El evangelista Lucas, conocido por la pormenorización de sus relatos, aborda sin embargo uno de ellos
(Lc 7:36-50) en el que, de un personaje fuertemente dramático, oculta el nombre, aunque no esconde que era conocido por sus pecados.
Siempre me produjo una gran emoción la situación que se da: seguramente porque me veo reflejado en ella; y supongo que debe ocurrir lo mismo a cualquier cristiano. Pecamos y estamos necesitados del perdón de Dios. Y deberían darse las mismas circunstancias que se dieron en casa de aquel fariseo. Si no es conocida nuestra falta, Dios sí la conoce y además contrista al Espíritu Santo. La vergüenza por ella, la humillación ante Dios y la espera de su perdón no deben faltar, antes de darnos por restaurados. Pero me temo que los
tempos propios de cada aspecto se han reducido a la mínima expresión; la vida tan acelerada que llevamos nos empuja a ello. Sin embargo Dios no ha renunciado a una verdadera relación de un padre con su hijo.
Sin cuestionar la veracidad del personaje ni la situación, este texto extenso puede entenderse, además, como una metáfora que nos revela bien la posibilidad que tenemos de acercarnos, manchados con nuestras miserias, a un Dios absolutamente santo.
Delante de todos, pero sola ante Jesús
Que un personaje público invitara a Jesús a entrar en su casa, y que fuera un publicano o un fariseo, sería noticia que se difundiera rápidamente entre el pueblo. En este caso, Simón, un fariseo, había invitado a comer al Maestro; y llegando a oídos de ella, no perdió tiempo, se puso su mejor manto, tomó el frasco de perfume y salió, dejando su casa -quizá, para siempre- cerrada a la visita de cualquier hombre.
Seguramente en la casa de este fariseo habría un ambiente propio de ocasiones especiales, no de las de mostrar propiedades y riquezas y de servir muchos criados, pero sí de una gran expectación, porque Jesús el Nazareno la suscitaba siempre donde se encontrara.

→ Sección de datos
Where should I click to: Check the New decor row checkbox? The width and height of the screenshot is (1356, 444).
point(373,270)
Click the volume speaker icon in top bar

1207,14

→ Ejercicios propuestos
A. Según el texto sobre el relato de Lucas, ¿quién había invitado a comer al Maestro?
B. Actualice el fragmento del texto sobre el relato de Lucas comprendido entre "Sin cuestionar la" y "de cualquier hombre.", ambos inclusive, sustituyendo "manto" por "vestido".
C. Prosiga la redacción del texto sobre el relato de Lucas a partir de su última oración.

→ Respuestas a ejercicios
A. Simón, un fariseo.

B.
Sin cuestionar la veracidad del personaje ni la situación, este texto extenso puede entenderse, además, como una metáfora que nos revela bien la posibilidad que tenemos de acercarnos, manchados con nuestras miserias, a un Dios absolutamente santo.
Delante de todos, pero sola ante Jesús
Que un personaje público invitara a Jesús a entrar en su casa, y que fuera un publicano o un fariseo, sería noticia que se difundiera rápidamente entre el pueblo. En este caso, Simón, un fariseo, había invitado a comer al Maestro; y llegando a oídos de ella, no perdió tiempo, se puso su mejor vestido, tomó el frasco de perfume y salió, dejando su casa -quizá, para siempre- cerrada a la visita de cualquier hombre.

C.
Se había empezado a comer ya, pero persistía cierta tensión, como a la espera de
algo excepcional. Y esto se dio sorprendentemente con la entrada en el comedor de
aquella mujer, que no tuvo dificultad alguna para hacerlo, ya que debían conocerla, hasta los criados; seguramente era una ramera. Nadie pronunció una palabra al verla, y ella tampoco. No hizo más que arrodillarse a los pies de Jesús, que se hallaba, según la costumbre, recostado a la mesa. Durante algunos momentos no debió oírse más que sus sollozos y el ver asomar el asombro en la cara de los comensales mientras masticaban la comida. Y era tal el llanto, que “regaba” sus pies, pero los secaba con su abundante cabello; y los besaba, y los ungía con el perfume que había llevado… pero, el Maestro no decía nada, todavía. A ella no le importaba que no lo hicieran los demás, ni sentía vergüenza alguna ante ellos, pero el dolor de su alma a causa de sus pecados le angustiaba; y el perdón que anhelaba, no llegaba.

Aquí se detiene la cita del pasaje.